No governo, mais vale ser amigo do rei do que competente.

"Senhor, Vossa Majestade não sabe o que é essa política de corredores, esses arranjos de camarilha. Vossa Majestade quer que os melhores trabalhem nos seus conselhos, mas os medíocres é que se arranjam. O merecimento fica para o lado" - Quincas Borba, Machado de Assis.

 

Teófilo, o deputado de Machado, tinha razão. Não apenas ontem, como também hoje. No Império ou na República, virou praxe - salvo as honrosas exceções - o signatário da Nação cercar-se de tolos. Indivíduos cuja competência profissional é frágil ou inexistente.

É por essa, e claro por muitas outras razões, que o Estado brasileiro presta tão porcos serviços. Na maioria das repartições públicas escolhem-se os "líderes" não por seu irretocável currículo, mas pelo círculo de amizades que cultiva.

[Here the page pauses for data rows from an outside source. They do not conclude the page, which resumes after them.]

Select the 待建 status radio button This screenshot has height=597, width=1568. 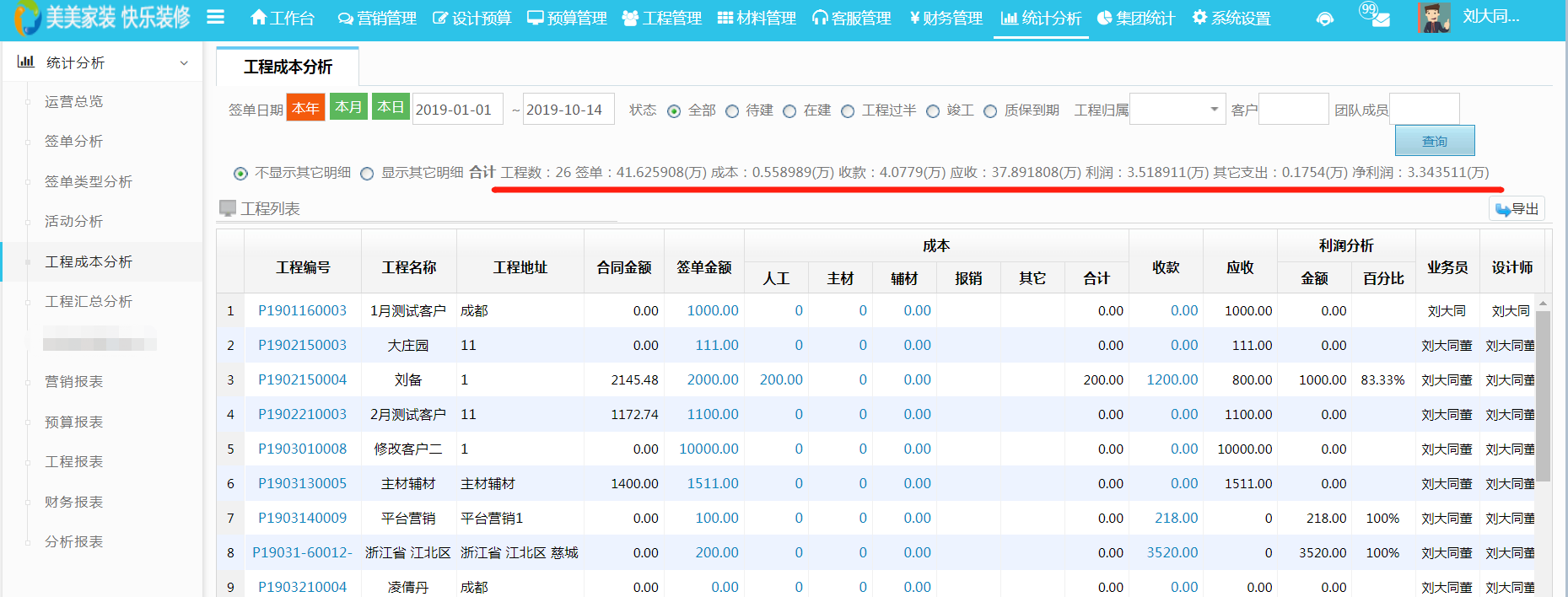click(732, 111)

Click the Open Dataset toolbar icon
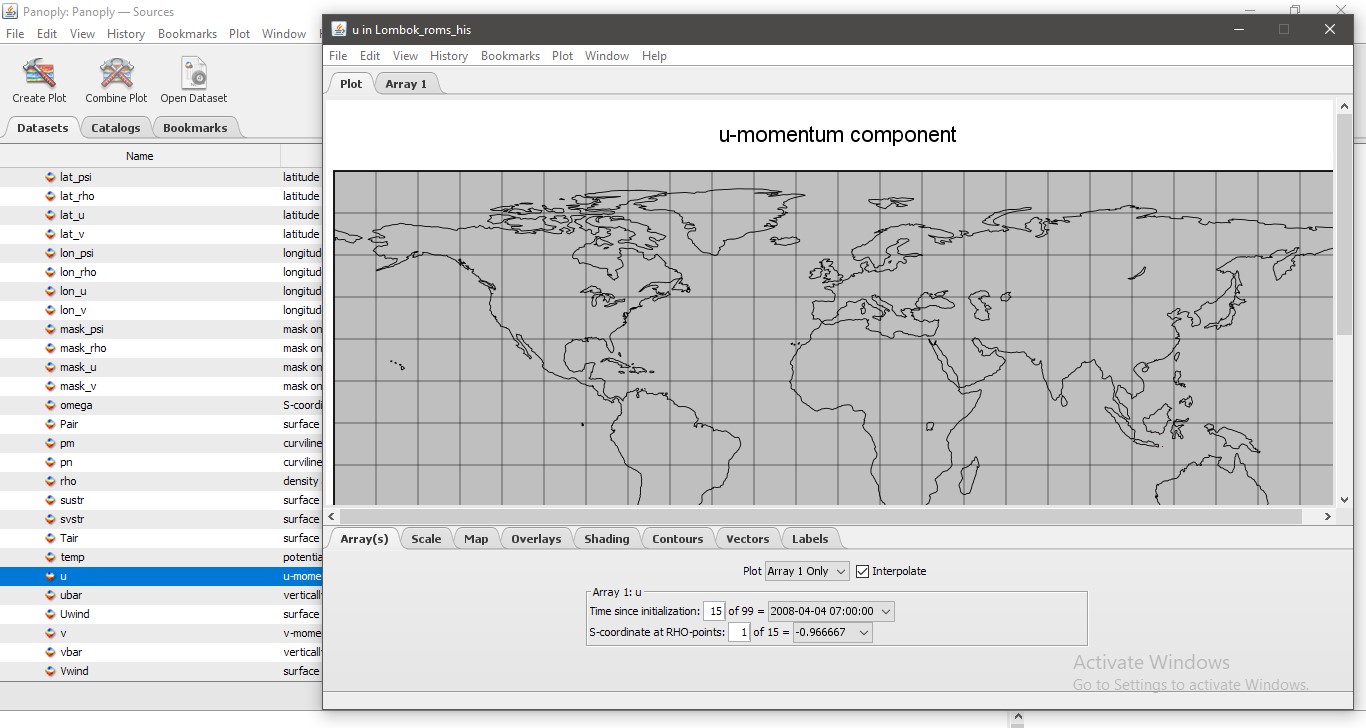pos(194,74)
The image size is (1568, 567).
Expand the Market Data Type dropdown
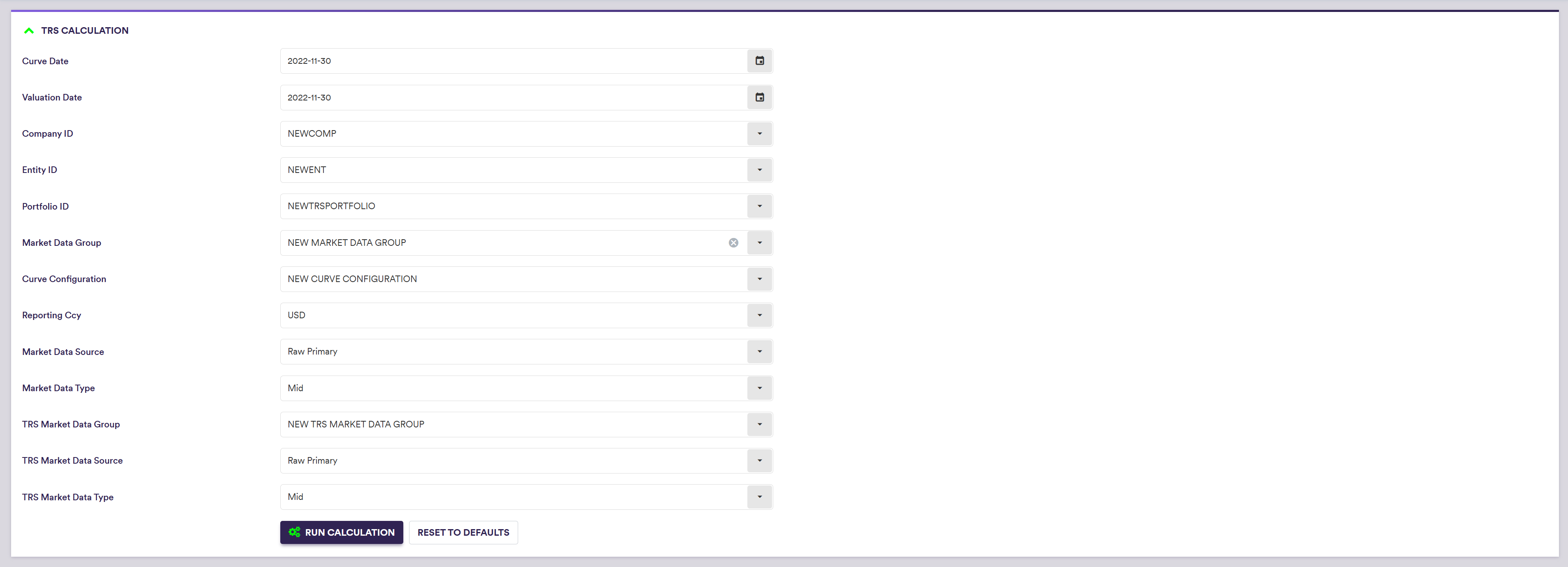[x=759, y=388]
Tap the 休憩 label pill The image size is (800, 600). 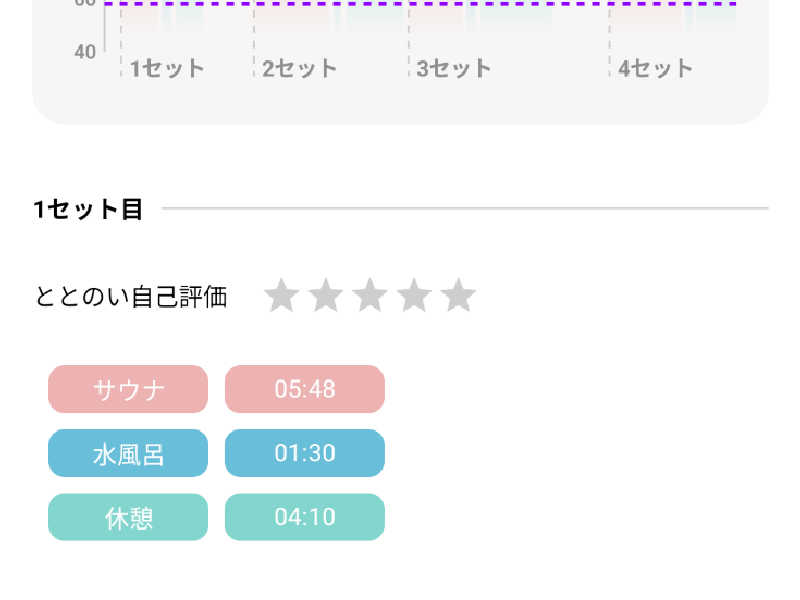pyautogui.click(x=128, y=517)
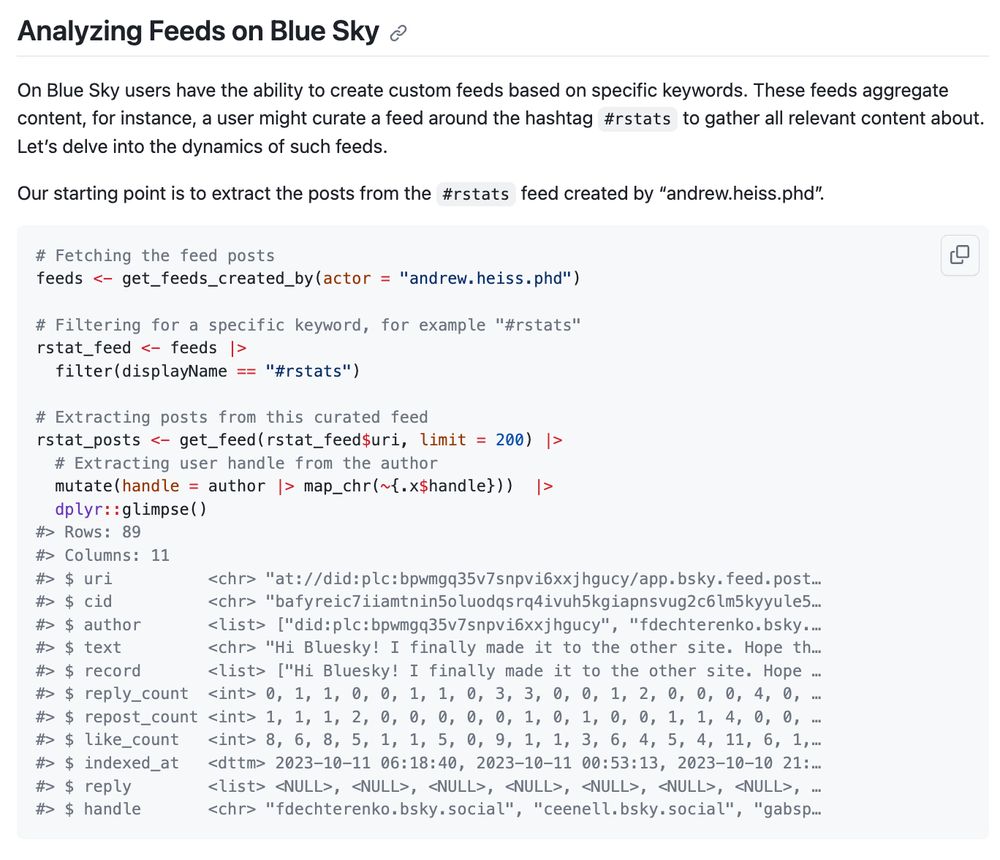The image size is (1000, 860).
Task: Click the #rstats code tag before "feed created by"
Action: click(x=476, y=194)
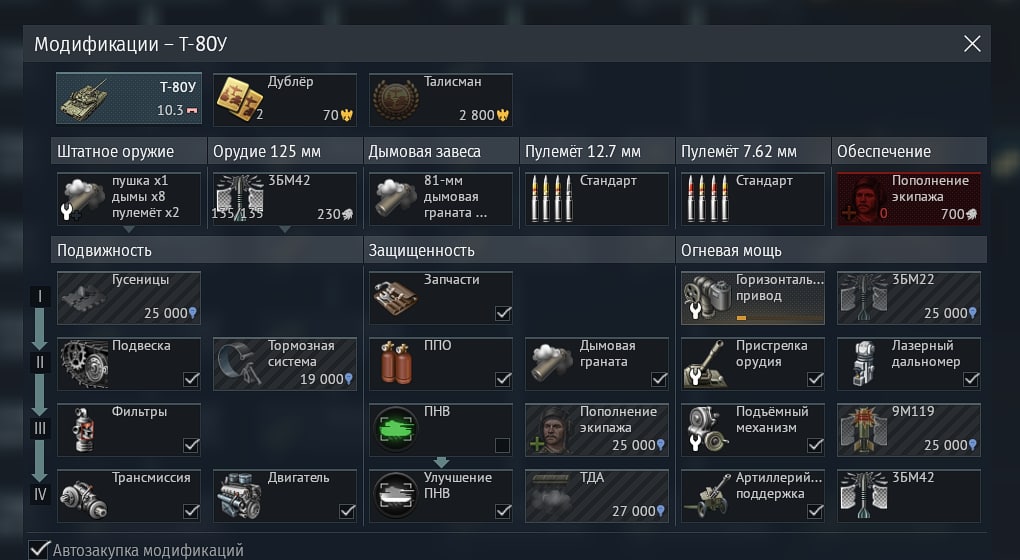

Ao invés de metas de qualidade e serviços de excelência, temos companheirismo e camaradagem na nomeação dos "gestores" públicos.

Afinal, desde os tempos coloniais, mais vale ser amigo do Rei (ou, por uma cadeia de transitividade interminável, amigo dos amigos do Rei) do que ser competente na respectiva área de atuação. Talvez, caro leitor, estejamos todos em Pasárgada, a terra prometida de Bandeira.

Neste paraíso tropical, a meritocracia ainda é um conceito completamente desconhecido. "Como assim remunerar mais quem entrega resultados melhores e demitir os maus funcionários?", esbravejam, sem compreender, os eternamente críticos. Nós que defendemos o mérito, até mesmo na máquina pública (e por que não?), somos taxados de neoliberais, "comedores de criancinha", radicais de direita etc. Deviam ler Sócrates, que em seus famosos diálogos disse: "Não saber que nada sabe é o cúmulo da ignorância".

Mas para que estudar? Afinal, chegaram ao posto mais alto da República com poucos anos de educação formal! Ao contrário de serem mais cautelosos em suas declarações, orgulham-se de sua ignorância. E, claro, preferem continuar com as indicações, com os cargos comissionados e as polpudas verbas de gabinete. "Esse negócio de mérito só dá certo na iniciativa privada!". O velho Sócrates ficaria espantado.

Tomada essa postura pela casta governamental, como reage o conjunto da sociedade brasileira? Alguns poucos criticam, mas a maioria dá de ombros. O brasileiro médio, a propósito, até comemora a enxurrada de concursos públicos, certo de que é hora de desfrutar do trinômio estabilidade, bons salários e pouco trabalho.

Teófilo mesmo, personagem machadiano que representava fibra moral e ética, acabou seduzido pelas mordomias do Executivo federal - mais uma das muitas ironias de Machado. Como então culpar a classe média, assolada pelo desemprego estrutural e aumento exponencial da concorrência? Já que não há remédio, juntemo-nos à burocracia estatal. E assim perde-se o espírito weberiano do capitalismo, construindo uma nação economicamente raquítica.

E nós, a minoria crítica ao eldorado tupiniquim, ficamos assim, meio que perdidos ou repetitivos. Batendo sempre nas mesmas teclas. Criticando sempre as calejadas instituições informais que predominam no inconsciente coletivo, imaginando que alguém nos dê ouvidos. Enquanto ninguém dá, ficamos com o "ódio e a compaixão" e eles, a casta governamental e seus defensores, ficam com as "batatas", como magistralmente prescreveu o gênio Machado de Assis.

 

Publicado em O Globo, em 23/05/2008.